#### What this task involves:
Once you find the line below that contains "Expand View replies (15)", write it out along with every later line exactly as given, stopping only when the records end. Omit the pictures.
BEGIN Data records
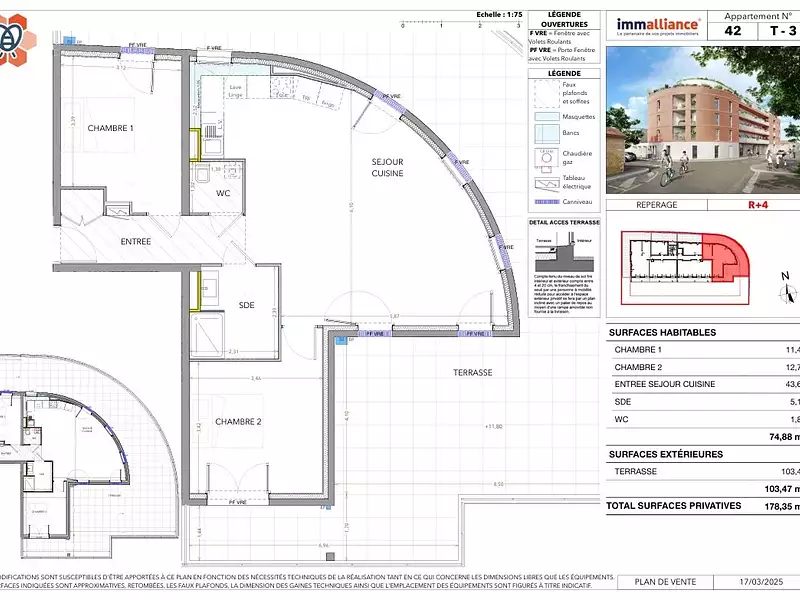The width and height of the screenshot is (800, 600).
Task: Click the Tableau électrique legend symbol
Action: click(x=547, y=183)
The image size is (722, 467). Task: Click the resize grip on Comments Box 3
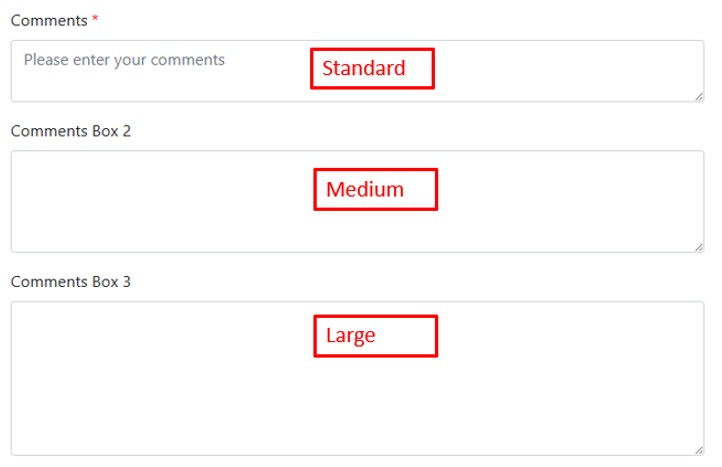698,450
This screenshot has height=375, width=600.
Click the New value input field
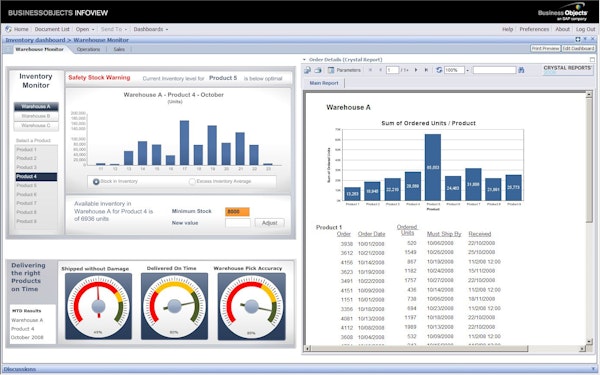pos(238,223)
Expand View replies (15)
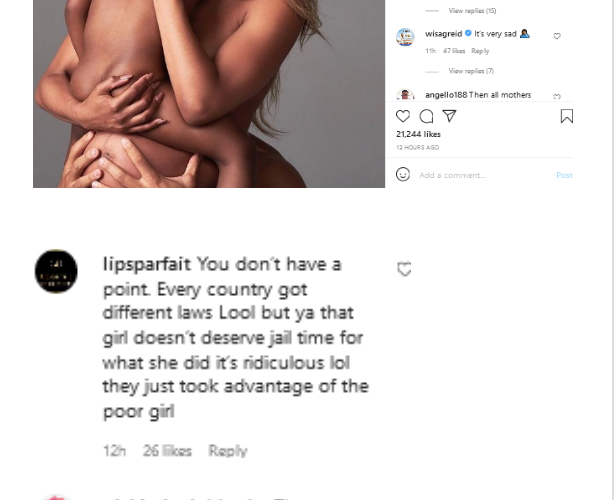The width and height of the screenshot is (614, 500). 472,10
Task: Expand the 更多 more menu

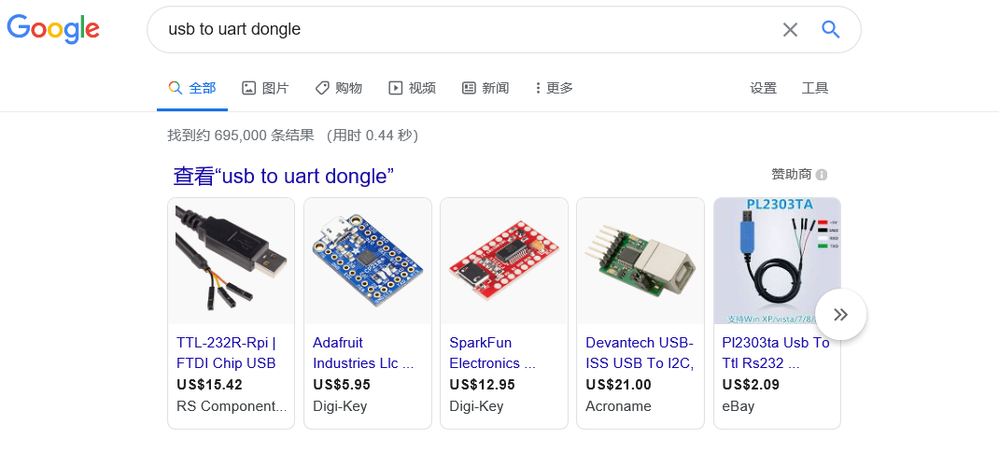Action: tap(554, 88)
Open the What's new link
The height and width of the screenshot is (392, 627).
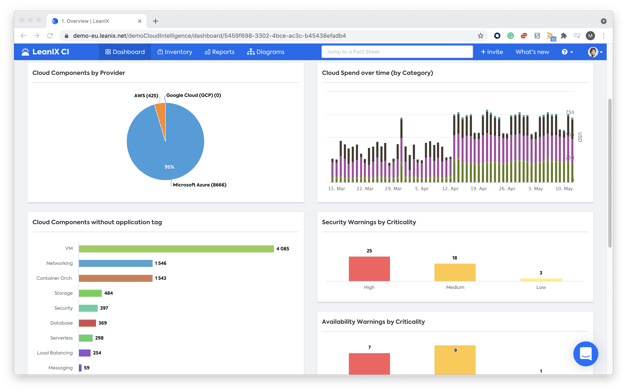click(532, 52)
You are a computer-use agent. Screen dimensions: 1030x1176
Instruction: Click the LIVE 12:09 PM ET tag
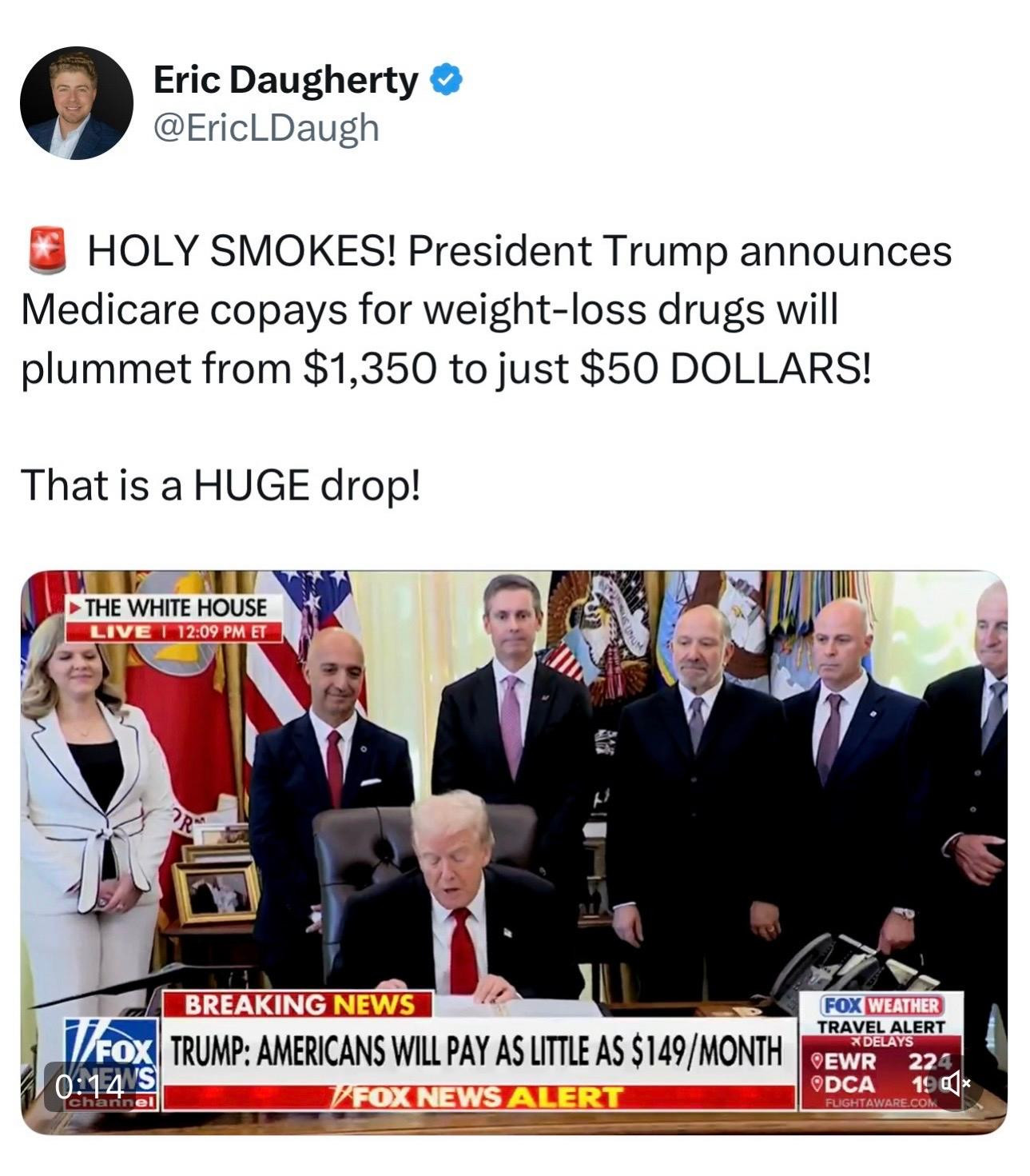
END Data records
#### Task output:
Expand View replies (15)
The width and height of the screenshot is (614, 500). 472,10
Task: Expand the 更多 more menu

Action: tap(554, 88)
Open the What's new link
The height and width of the screenshot is (392, 627).
click(532, 52)
You are a computer-use agent. Screen dimensions: 1030x1176
Instruction: Click the LIVE 12:09 PM ET tag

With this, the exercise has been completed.